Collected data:
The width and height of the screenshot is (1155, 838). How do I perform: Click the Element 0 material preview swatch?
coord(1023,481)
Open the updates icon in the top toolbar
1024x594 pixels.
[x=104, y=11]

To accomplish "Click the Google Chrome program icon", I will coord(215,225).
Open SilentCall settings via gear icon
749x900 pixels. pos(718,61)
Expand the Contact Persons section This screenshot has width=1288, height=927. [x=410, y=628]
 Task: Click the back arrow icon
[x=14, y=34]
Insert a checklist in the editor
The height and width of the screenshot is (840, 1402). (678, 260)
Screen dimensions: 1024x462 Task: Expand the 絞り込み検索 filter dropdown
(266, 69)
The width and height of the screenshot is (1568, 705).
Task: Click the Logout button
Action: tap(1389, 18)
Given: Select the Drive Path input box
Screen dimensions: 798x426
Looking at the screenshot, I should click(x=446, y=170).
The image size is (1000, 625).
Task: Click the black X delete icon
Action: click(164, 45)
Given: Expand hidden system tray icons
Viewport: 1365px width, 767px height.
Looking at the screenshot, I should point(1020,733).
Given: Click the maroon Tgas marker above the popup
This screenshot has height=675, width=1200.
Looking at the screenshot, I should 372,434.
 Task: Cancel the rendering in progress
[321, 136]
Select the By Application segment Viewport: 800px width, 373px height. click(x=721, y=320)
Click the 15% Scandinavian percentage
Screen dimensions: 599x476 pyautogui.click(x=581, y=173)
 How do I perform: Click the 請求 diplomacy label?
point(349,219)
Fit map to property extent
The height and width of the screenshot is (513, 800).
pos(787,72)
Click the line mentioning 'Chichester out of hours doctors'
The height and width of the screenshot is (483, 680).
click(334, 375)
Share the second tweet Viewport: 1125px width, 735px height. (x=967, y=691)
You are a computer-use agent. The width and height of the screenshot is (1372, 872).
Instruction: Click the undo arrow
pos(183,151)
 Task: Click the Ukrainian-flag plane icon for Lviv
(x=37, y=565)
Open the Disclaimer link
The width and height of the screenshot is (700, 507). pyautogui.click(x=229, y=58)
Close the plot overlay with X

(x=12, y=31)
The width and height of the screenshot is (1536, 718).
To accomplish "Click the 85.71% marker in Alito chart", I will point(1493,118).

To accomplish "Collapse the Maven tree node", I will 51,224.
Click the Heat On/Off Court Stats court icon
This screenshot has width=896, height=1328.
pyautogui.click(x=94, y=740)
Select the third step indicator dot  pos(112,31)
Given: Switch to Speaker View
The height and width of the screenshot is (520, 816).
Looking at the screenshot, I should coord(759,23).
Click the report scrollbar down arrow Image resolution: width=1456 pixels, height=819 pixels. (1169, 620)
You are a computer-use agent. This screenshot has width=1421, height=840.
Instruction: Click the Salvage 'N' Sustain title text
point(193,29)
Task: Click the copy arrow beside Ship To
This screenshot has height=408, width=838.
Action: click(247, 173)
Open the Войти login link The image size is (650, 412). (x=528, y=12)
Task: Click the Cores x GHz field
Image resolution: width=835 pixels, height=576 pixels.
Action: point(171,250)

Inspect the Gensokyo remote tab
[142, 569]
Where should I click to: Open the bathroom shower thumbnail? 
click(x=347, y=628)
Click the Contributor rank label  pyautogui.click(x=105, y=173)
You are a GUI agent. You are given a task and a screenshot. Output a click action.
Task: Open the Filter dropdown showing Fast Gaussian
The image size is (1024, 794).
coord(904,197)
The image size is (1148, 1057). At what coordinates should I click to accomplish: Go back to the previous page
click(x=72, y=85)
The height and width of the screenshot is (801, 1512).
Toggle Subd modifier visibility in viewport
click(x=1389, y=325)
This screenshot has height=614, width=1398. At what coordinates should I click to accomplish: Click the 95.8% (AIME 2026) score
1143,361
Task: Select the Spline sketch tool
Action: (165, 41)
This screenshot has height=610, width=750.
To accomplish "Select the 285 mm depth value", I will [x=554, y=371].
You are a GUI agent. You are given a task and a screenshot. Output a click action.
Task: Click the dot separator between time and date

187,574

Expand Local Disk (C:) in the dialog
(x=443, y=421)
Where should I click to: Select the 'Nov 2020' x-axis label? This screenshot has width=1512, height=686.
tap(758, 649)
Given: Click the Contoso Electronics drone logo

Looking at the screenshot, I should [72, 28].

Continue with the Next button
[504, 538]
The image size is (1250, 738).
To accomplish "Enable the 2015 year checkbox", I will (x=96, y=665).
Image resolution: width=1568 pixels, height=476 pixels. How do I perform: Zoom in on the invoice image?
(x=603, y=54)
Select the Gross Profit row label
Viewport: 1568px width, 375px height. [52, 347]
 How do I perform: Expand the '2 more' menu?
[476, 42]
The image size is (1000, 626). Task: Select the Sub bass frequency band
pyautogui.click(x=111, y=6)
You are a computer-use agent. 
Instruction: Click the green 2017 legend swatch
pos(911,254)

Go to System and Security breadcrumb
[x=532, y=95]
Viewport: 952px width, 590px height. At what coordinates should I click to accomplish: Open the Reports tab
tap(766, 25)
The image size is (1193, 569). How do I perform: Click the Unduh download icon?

● **Short problem**
Copy every one of the records above line for line, without any changes.

● **Final answer**
The width and height of the screenshot is (1155, 838). How do I perform: Click the Element 0 material preview swatch?
coord(1023,481)
Open the updates icon in the top toolbar
1024x594 pixels.
[x=104, y=11]

To accomplish "Click the Google Chrome program icon", I will coord(215,225).
Open SilentCall settings via gear icon
749x900 pixels. pos(718,61)
Expand the Contact Persons section This screenshot has width=1288, height=927. [x=410, y=628]
 Task: Click the back arrow icon
[x=14, y=34]
Insert a checklist in the editor
The height and width of the screenshot is (840, 1402). (678, 260)
Screen dimensions: 1024x462 Task: Expand the 絞り込み検索 filter dropdown
(266, 69)
The width and height of the screenshot is (1568, 705).
Task: Click the Logout button
Action: tap(1389, 18)
Given: Select the Drive Path input box
Screen dimensions: 798x426
Looking at the screenshot, I should click(x=446, y=170).
The image size is (1000, 625).
Task: Click the black X delete icon
Action: click(164, 45)
Given: Expand hidden system tray icons
Viewport: 1365px width, 767px height.
Looking at the screenshot, I should point(1020,733).
Given: Click the maroon Tgas marker above the popup
This screenshot has height=675, width=1200.
Looking at the screenshot, I should 372,434.
 Task: Cancel the rendering in progress
[321, 136]
Select the By Application segment Viewport: 800px width, 373px height. click(x=721, y=320)
Click the 15% Scandinavian percentage
Screen dimensions: 599x476 pyautogui.click(x=581, y=173)
 How do I perform: Click the 請求 diplomacy label?
point(349,219)
Fit map to property extent
The height and width of the screenshot is (513, 800).
pos(787,72)
Click the line mentioning 'Chichester out of hours doctors'
The height and width of the screenshot is (483, 680).
click(334, 375)
Share the second tweet Viewport: 1125px width, 735px height. (x=967, y=691)
You are a computer-use agent. The width and height of the screenshot is (1372, 872).
Instruction: Click the undo arrow
pos(183,151)
 Task: Click the Ukrainian-flag plane icon for Lviv
(x=37, y=565)
Open the Disclaimer link
The width and height of the screenshot is (700, 507). pyautogui.click(x=229, y=58)
Close the plot overlay with X

(x=12, y=31)
The width and height of the screenshot is (1536, 718).
To accomplish "Click the 85.71% marker in Alito chart", I will point(1493,118).

To accomplish "Collapse the Maven tree node", I will 51,224.
Click the Heat On/Off Court Stats court icon
This screenshot has width=896, height=1328.
pyautogui.click(x=94, y=740)
Select the third step indicator dot  pos(112,31)
Given: Switch to Speaker View
The height and width of the screenshot is (520, 816).
Looking at the screenshot, I should coord(759,23).
Click the report scrollbar down arrow Image resolution: width=1456 pixels, height=819 pixels. (1169, 620)
You are a computer-use agent. This screenshot has width=1421, height=840.
Instruction: Click the Salvage 'N' Sustain title text
point(193,29)
Task: Click the copy arrow beside Ship To
This screenshot has height=408, width=838.
Action: click(247, 173)
Open the Войти login link The image size is (650, 412). (x=528, y=12)
Task: Click the Cores x GHz field
Image resolution: width=835 pixels, height=576 pixels.
Action: point(171,250)

Inspect the Gensokyo remote tab
[142, 569]
Where should I click to: Open the bathroom shower thumbnail? 
click(x=347, y=628)
Click the Contributor rank label  pyautogui.click(x=105, y=173)
You are a GUI agent. You are given a task and a screenshot. Output a click action.
Task: Open the Filter dropdown showing Fast Gaussian
The image size is (1024, 794).
coord(904,197)
The image size is (1148, 1057). At what coordinates should I click to accomplish: Go back to the previous page
click(x=72, y=85)
The height and width of the screenshot is (801, 1512).
Toggle Subd modifier visibility in viewport
click(x=1389, y=325)
This screenshot has height=614, width=1398. At what coordinates should I click to accomplish: Click the 95.8% (AIME 2026) score
1143,361
Task: Select the Spline sketch tool
Action: (165, 41)
This screenshot has height=610, width=750.
To accomplish "Select the 285 mm depth value", I will [x=554, y=371].
You are a GUI agent. You are given a task and a screenshot. Output a click action.
Task: Click the dot separator between time and date

187,574

Expand Local Disk (C:) in the dialog
(x=443, y=421)
Where should I click to: Select the 'Nov 2020' x-axis label? This screenshot has width=1512, height=686.
tap(758, 649)
Given: Click the Contoso Electronics drone logo

Looking at the screenshot, I should [72, 28].

Continue with the Next button
[504, 538]
The image size is (1250, 738).
To accomplish "Enable the 2015 year checkbox", I will (x=96, y=665).
Image resolution: width=1568 pixels, height=476 pixels. How do I perform: Zoom in on the invoice image?
(x=603, y=54)
Select the Gross Profit row label
Viewport: 1568px width, 375px height. [52, 347]
 How do I perform: Expand the '2 more' menu?
[476, 42]
The image size is (1000, 626). Task: Select the Sub bass frequency band
pyautogui.click(x=111, y=6)
You are a computer-use agent. 
Instruction: Click the green 2017 legend swatch
pos(911,254)

Go to System and Security breadcrumb
[x=532, y=95]
Viewport: 952px width, 590px height. At what coordinates should I click to accomplish: Open the Reports tab
tap(766, 25)
The image size is (1193, 569). How do I perform: Click the Unduh download icon?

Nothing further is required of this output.